Friday, March 22, 2013

Holy Jim J. Bullock

"Keep your hands and feet inside the vehicle and never stand up. That way they'll just think of the vehicle as a big rock." That's my favorite part of the safety speech guides give guests before the first game drive. A big rock? You must be shitting me. Rocks don't talk, move, or have onions and garlic on their breath. "You'll be fine in a tent, as long as you keep the fly zipped shut." The big rock thing again? Fuck a bunch of that.

I've spent plenty of time in a tent in bear country. The first few nights, I either didn't sleep a wink or had mini-nightmares, I couldn't tell which. Either way, I didn't get any rest. Eventually I did learn how to sleep with half-ton animals brushing up next to my tent. Eat me or don't eat me but I gots to get some sleep. But never, ever was I under the illusion that the bruins would mistake my domicile for a big rock.

But I kept my mouth shut during the safety speeches. It didn't matter to me one way or the other cuz I knew that I'd be able to move faster than the CEO from Kansas City if(and when) the vehicle got attacked.

The thing was, it seemed to be true. I've driven right next to several different lions, both successful prides and lone animals with ribs showing (which certainly meant they were hungry) and they paid me no mind. I've locked eyes, felt my pulse rate increase, and lost the blinking contest from close enough to reach out and scratch one under the chin.

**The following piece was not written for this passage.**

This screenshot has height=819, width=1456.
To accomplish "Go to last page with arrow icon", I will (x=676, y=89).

I've followed(in a vehicle) a leopard that stalked an impala when it certainly would have been easier for her to kill one of us. A cat that can catch and strangle an antelope that weighs as much as it does and then climb a tree with the thing in its mouth could easily beat me in a wrestling match. But it chose the impala.

So when Johnnie the mechanic suggested we go watch the lions feeding on the hippo that I'd found from the air, I was all in. It took a bit to find the right waterhole cuz things look different from the air, but we did eventually find them. A pride of seven that let us get quite close. The pics were taken from 10 meters but we closed the distance to half of that trying to get a better angle to the sun and they didn't mind a bit.

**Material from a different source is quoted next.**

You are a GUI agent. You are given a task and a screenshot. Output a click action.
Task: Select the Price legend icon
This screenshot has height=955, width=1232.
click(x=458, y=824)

Then Hendri stood up. The gnawing, tearing, and slurping stopped. Muscles flexed and rippled under tawny skin. It was as beautiful as it was scary. One lioness stood up and slunk(I prefer slinked, but spellchecker doesn't like it) toward us, her huge head swaying with each step. Johnnie slammed the truck into reverse and mashed the pedal.

I figured I'd be fine unless Johnnie ran the undercarriage onto a stump. When the lioness jumped, she would knock Hendri out of the open-air truck and that would keep their attention until we got away. Sure, we'd have some explaining to do, but they wouldn't eat all of us, they still had a day worth of hippo on the plate.

Johnnie didn't hit any stumps, Hendri didn't fall out, and the lioness didn't leap. She didn't think we were a big rock either.

1 comment:

Pat Seidel said...

Who has more fun than Shane? No one I can think of. Love it, love it, love it!!!